Porting data overview

Implementation scenarios: where does the metadata come from?

OAI-PMH repository implementations consist of request- and error-handling scripts that draw on a relational database (RDBMS) for the metadata they deliver. In practice, this is because implementations that relied on real-time extraction of metadata from documents in a file tree would be unacceptably slow. So for practical purposes the question becomes one of how the metadata finds its way into the RDBMS, and that in turn depends on the nature of the documents themselves, and how they have been encoded.

Many of you will already be stashing metadata for various purposes, maybe in a relational database, or maybe as a series of properties stored on a full-text index of some kind. The idea behind the Cornell prototype is that it will be much easier for you to crosswalk your existing metadata into the prototype schema than it would be for either of us to write adapter code for use with a galaxy of legacy setups.
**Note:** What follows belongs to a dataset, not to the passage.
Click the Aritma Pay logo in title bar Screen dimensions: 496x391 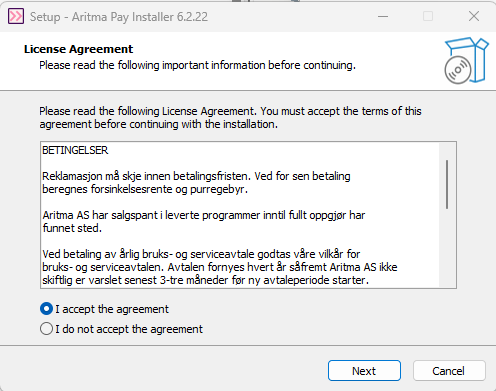click(x=16, y=16)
Taking a look at the conceptual overview of the OAI4Courts schema will probably help you. Various schema diagrams and documentation are also available.

Metadata enters RDBMS via direct extraction from documents themselves

If well-structured documents are available, extraction into a relational database is trivial assuming that the markup standard used in the documents marks up the same document features we wish to use as metadata. We need not have reached full XML markup for this to work; the metadata might be embedded in the document with distinct presentational cues and conventions ("the name of the primary author of the opinion is always the first thing that appears in <h4> tags") or be marked up in its <head> section using <meta> tags. These are not hard scripts to write -- ours took a day only because our metadata setup is the product of 12 years' accumulation of flaky design decisions.

Metadata enters RDBMS as part of the conversion of documents into a structured format

If the document ingestion process involves conversion into a structured format, the conversion process becomes a handy place to extract metadata. In effect this is the same scenario as 1. above, but with extraction taking place at the same time that the document features are marked up.

Metadata is extracted from a document known to be related, such as a headsheet

Many document-management systems used in courts make use of a headsheet that contains metadata in a document that is separate from the document containing the judgement itself but related to it either by storage method (eg. file-folder or paperclip) or by an identifier scheme of some sort. These may be parsed and the metadata added to the RDBMS.

Metadata is separately placed in the RDBMS by human agency

This scenario is particularly relevant to legacy collections where the documents are available only in an imaged (rather than full-text) format. In such cases metadata might be entered directly into the RDBMS by document analysts; the activity would be similar to (but much simpler than) the preparation of a library accession or catalog record.